_Given passage_.
------------------------------------------------------------------------

Anxiety Responses to COVID-19: Patterns of Change
Kristina Dale | December 18, 2020 | Anxiety
This week we will be discussing an article titled, “Anxiety Responses to the Unfolding COVID-19 Crisis: Patterns of Change in the Experience of Prolonged Exposure to Stressors” authored by Fu, Greco, Lennard, and Dimotakis. In this article, which was published in December of 2020, the authors analyze how variation in the pattern of change in COVID-19 cases (e.g., total number of cases, linear, and nonlinear growth) can influence anxiety over time.
Why did they do it?
A substantial amount of research has investigated how exposure to stressors can impact an individual’s affect, attitude, and behavior. Typically, researchers examine individual responses to adverse experiences using chronic or episodic approaches; however, as highlighted by the authors, less work has been done focusing on events that continuously unfold over time.
The COVID-19 pandemic serves as a real world, novel, anxiety-inducing stressor for researchers to examine in real time. The authors argue that operationalizing the stress effects of COVID-19 as either chronic or episodic is insufficient, and instead the effects of the pandemic should be conceptualized as a holistic pattern of continuing experiences. By examining the various patterns of change across anxiety-inducing events during COVID-19, the authors aim to clarify effects of the pandemic on workplace functioning. The novelty and continuous uncertainty associated with COVID-19 offers an opportunity to learn about the impact of these types of events, and potentially apply findings to less severe (but similarly unpredictable) situations.
How did they do it?
Participants included 262 adults from 35 states. Participants were employed in a wide range of industries and were sent three surveys each workday for three consecutive weeks. Surveys assessed daily measures of anxiety and participants were provided additional information related to COVID-19 progression and daily averages.
What did they find?

------------------------------------------------------------------------

_Data excerpts_.
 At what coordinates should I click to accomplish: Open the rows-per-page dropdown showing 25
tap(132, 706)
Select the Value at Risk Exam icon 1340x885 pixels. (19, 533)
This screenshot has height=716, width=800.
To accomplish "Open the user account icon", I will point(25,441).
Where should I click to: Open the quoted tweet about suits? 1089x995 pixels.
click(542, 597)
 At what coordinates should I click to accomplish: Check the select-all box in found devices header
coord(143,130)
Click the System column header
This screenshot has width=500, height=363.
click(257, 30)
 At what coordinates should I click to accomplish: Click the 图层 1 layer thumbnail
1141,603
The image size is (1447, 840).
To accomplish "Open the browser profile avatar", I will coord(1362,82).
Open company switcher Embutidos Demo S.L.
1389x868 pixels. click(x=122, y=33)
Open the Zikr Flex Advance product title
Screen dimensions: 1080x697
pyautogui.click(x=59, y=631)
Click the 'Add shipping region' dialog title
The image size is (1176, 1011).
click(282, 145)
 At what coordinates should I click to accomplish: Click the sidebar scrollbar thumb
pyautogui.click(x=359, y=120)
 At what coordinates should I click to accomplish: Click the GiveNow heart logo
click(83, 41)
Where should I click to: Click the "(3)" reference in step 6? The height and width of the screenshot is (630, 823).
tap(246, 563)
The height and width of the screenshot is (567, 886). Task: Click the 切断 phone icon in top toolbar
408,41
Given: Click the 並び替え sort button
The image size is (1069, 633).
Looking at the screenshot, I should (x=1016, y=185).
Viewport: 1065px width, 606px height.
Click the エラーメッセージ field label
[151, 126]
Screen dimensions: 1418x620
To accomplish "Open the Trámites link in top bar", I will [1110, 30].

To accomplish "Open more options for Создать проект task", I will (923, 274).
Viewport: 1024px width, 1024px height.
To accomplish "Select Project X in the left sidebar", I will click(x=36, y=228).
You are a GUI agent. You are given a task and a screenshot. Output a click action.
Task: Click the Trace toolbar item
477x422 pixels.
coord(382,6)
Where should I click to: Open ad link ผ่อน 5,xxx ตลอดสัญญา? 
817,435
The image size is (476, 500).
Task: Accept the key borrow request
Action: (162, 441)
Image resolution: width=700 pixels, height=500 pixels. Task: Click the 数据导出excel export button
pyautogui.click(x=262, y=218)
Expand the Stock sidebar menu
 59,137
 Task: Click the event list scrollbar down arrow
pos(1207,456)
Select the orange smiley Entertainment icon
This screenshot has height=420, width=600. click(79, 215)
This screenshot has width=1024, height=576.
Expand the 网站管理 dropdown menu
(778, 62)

------------------------------------------------------------------------

_Exercise description_. Pick up the blog post summarizing the study on anxiety responses to COVID-19 right after its last line, the heading "What did they find?", and write the next part. The rows can be set aside; nothing here depends on them.

_Exercise response_.
Overall, the authors found that within a given timeframe, the current average number COVID-19 cases (level of crisis) and the rate of change (velocity and acceleration of growth) have independent effects on individual experiences of general state anxiety. Further, such effects were found to relate to next-day functioning. Additionally, the authors found that these effects do indeed change over time, such that the impact of average number of COVID cases on state anxiety lessened across time, but the impact of both rate variables (velocity and acceleration) increased as the crisis-continued to unfold.
We encourage you to read the full manuscript to review the author’s full set of analyses.
What does it all mean (our take)?
This highly creative study capitalized on the uncertainty and unpredictability associated with COVID-19; the authors gathered real-time data on a real-world problem. We applaud the authors for carrying out this research and, like them, feel that its implications stretch far beyond the context of COVID-19. Results from this work indicate that the nature/context of stressful events should be evaluated holistically and that various aspects of stressors change over time, which can differentially impact an individual.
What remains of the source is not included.